All this points to an objective set of dimensions that exist for conscious beings that serve as the axes of this moral landscape. This concept aligns with consequentialist ethics (particularly hedonistic utilitarianism), but diverges in its emphasis on scientific empiricism as a means of moral investigation.

[4]

4a. Though unfortunately more like: ‘how can we best spend tax money now to maximise [enter proxy for popularity among those who choose who is in charge] so that we can remain in power longer?’ which doesn’t necessarily involve a proxy for well-being.

4b. This is my preferred definition as it doesn’t necessitate having ASI, only something that behaves well beyond our comprehension.

4c. Bad Nash equilibria could be triggered by, say, a university discovering dangerous model architectures and making them open source before realising how dangerous they are, and rapidly letting them fall into the compute clusters of bad actors.

[5]

Genocide: Anderton, Charles H.; Brauer, Jurgen, eds. (2016). Economic Aspects of Genocides, Other Mass Atrocities, and Their Prevention. Oxford University Press. ISBN 978-0-19-937829-6.

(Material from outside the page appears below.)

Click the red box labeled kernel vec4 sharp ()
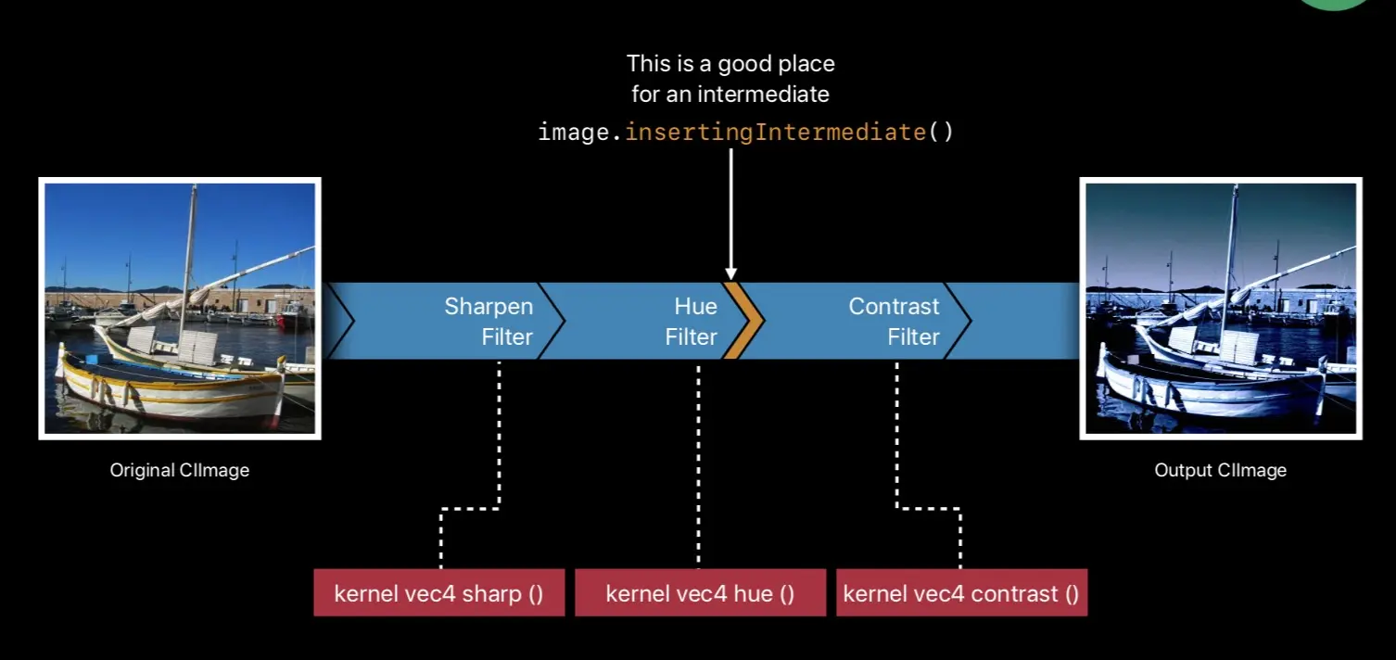coord(439,592)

Diversity (page 32 of report; it is a non-weighted average of the change in abundance of every species): https://wwflpr.awsassets.panda.org/downloads/lpr_2022_full_report_1.pdf

We also kill two trillion silkworms for silk each year

[6]

At some point in the civilisational spiral, we (i.e. all democracies) decided that domesticating, slaughtering, and consuming animal cadavers was acceptable at scale. It’s hard to argue that we’re consistent disputants when even in the most developed and material abundant soceities, we perform a growing stream of malicious practices like animal harvest that go so against our empirical understanding of the world and what it means to be principled.

[7]

Physiological well-being might aim to maximise:

  • Optimal nutrition
  • Physical fitness
  • Absence of disease or physical discomfort
  • Proper sleep and rest
  • Hormonal balance
  • Sensory satisfaction


Psychological well-being might aim to maximise:

  • Absence of mental illness or distress
  • Emotional balance and resilience
  • Social connections and relationships
  • Cognitive capabilities (memory, problem-solving, creativity)
  • Sense of purpose and meaning
  • Self-actualisation and personal growth (!)


These are hugely intractable problems for us.

[8]

The Leopold essay on superalignment.